The representative of JSC “Volga” appeared in court and confirmed the authenticity of all documents except the invoice, which was signed and stamped by the company.
Based on Articles 74 and 256 of the Russian Commercial Procedure Code and the Treaty between Russia and Iran on Legal Assistance and Legal Relations in Civil and Criminal Matters dated March 5, 1996, the court executed the request and closed the proceedings. All necessary documents and protocols were sent to the Tehran Court of Appeal.
The Moscow District Arbitration Court ruled that, under Belarusian law, the term “arbitration court” in the contract clearly indicated the parties’ intent to refer disputes to arbitration.
Joint LLC “Gravitekh” (applicant) and LLC “Twinset” (interested party) signed a supply contract on June 18, 2021. According to the arbitration clause, if disputes could not be resolved through negotiations, they were to be referred to the “arbitration court at the claimant’s location.” The contract also permitted the application of Russian and Belarusian law for matters not covered by the agreement.
A dispute arose due to the improper performance of contractual obligations. The applicant sent a notice to the interested party and warned of their intent to refer the case to the International Arbitration Court at the Belarusian Chamber of Commerce and Industry (IAC at BCCI) in case of no response.
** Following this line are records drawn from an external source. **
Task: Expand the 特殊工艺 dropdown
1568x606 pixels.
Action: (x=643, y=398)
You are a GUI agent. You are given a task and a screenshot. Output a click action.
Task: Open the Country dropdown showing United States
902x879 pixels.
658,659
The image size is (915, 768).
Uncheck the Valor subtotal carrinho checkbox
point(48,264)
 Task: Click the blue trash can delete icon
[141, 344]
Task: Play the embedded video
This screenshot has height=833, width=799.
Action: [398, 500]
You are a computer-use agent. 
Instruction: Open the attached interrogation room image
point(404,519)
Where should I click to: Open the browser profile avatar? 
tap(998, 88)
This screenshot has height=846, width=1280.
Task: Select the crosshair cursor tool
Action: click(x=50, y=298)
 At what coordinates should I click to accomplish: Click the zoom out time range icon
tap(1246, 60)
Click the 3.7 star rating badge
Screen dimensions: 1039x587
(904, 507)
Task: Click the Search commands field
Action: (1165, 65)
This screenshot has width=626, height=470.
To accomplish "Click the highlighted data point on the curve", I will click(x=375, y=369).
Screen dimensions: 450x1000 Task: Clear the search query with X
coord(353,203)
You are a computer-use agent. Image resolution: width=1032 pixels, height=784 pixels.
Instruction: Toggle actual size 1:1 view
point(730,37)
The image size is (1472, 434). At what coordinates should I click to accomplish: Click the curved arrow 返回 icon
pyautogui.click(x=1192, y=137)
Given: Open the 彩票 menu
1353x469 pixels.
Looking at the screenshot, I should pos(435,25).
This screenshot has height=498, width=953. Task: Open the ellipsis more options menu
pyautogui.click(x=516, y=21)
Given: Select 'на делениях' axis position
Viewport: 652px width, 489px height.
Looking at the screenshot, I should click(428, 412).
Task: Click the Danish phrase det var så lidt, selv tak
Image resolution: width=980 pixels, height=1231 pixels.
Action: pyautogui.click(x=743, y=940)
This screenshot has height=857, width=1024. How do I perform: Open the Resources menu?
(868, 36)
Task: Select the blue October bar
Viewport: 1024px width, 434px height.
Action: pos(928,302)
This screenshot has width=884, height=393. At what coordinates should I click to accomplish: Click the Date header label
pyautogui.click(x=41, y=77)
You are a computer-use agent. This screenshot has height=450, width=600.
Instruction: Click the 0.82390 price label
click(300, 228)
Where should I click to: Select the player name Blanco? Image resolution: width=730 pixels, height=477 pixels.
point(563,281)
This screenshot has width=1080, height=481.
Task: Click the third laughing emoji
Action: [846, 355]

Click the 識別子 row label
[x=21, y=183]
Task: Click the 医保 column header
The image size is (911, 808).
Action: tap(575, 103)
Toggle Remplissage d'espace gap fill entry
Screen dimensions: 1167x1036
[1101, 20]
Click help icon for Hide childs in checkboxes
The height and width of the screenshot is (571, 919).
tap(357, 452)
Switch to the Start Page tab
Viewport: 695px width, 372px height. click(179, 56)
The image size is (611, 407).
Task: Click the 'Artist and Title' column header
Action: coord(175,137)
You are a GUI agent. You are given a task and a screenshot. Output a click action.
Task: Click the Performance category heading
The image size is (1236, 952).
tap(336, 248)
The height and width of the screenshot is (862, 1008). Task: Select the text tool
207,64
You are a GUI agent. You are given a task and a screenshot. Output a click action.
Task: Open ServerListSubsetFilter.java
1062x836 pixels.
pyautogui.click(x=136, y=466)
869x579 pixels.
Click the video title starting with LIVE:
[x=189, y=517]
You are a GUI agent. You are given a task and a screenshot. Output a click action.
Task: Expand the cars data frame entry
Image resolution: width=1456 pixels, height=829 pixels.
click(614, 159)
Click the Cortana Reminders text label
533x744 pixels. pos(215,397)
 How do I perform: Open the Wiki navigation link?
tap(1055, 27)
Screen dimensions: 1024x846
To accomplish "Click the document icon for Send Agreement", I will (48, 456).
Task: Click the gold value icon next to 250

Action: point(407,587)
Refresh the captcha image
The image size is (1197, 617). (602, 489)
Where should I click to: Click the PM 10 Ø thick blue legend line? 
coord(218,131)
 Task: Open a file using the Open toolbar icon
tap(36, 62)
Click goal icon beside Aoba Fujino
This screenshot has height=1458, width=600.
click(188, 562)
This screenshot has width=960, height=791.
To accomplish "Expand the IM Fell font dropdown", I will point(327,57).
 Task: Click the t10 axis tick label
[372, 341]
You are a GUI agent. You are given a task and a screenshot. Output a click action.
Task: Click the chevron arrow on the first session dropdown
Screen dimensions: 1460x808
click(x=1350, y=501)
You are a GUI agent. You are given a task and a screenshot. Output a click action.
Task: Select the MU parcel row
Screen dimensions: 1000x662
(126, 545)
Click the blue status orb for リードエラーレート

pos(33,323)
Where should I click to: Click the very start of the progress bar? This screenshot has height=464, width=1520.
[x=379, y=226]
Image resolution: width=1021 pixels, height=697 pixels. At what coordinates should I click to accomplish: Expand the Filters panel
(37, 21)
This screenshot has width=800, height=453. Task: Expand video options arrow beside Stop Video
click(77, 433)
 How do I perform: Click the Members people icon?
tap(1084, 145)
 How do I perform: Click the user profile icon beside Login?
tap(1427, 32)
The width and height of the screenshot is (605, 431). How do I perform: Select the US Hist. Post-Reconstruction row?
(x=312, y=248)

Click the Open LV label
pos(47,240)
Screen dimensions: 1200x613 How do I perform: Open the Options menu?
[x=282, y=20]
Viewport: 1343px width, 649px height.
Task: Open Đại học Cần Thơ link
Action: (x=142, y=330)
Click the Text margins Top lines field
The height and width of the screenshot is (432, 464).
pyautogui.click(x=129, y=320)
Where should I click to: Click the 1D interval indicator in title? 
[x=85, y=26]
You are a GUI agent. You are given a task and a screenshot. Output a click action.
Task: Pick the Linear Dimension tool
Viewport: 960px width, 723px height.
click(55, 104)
The interested party ignored the notice, and the applicant proceeded to arbitration.
The IAC tribunal rendered an award on May 30, 2024, ordering the interested party to pay RUB 490,253.11 in debt, RUB 886,468.12 in penalties, and EUR 1,390.87 in arbitration fees.
The award was not voluntarily complied with.
The applicant applied to the Moscow Arbitration Court for recognition and enforcement of the award. The court denied the application on the following grounds:
🔷 The parties' relationship was governed by Russian and Belarusian law. The interested party was registered in Russia. In Russia, the term “arbitration court” typically refers to state courts;
🔷 The arbitration clause did not clearly identify the seat or the arbitral institution, making the clause vague and unenforceable.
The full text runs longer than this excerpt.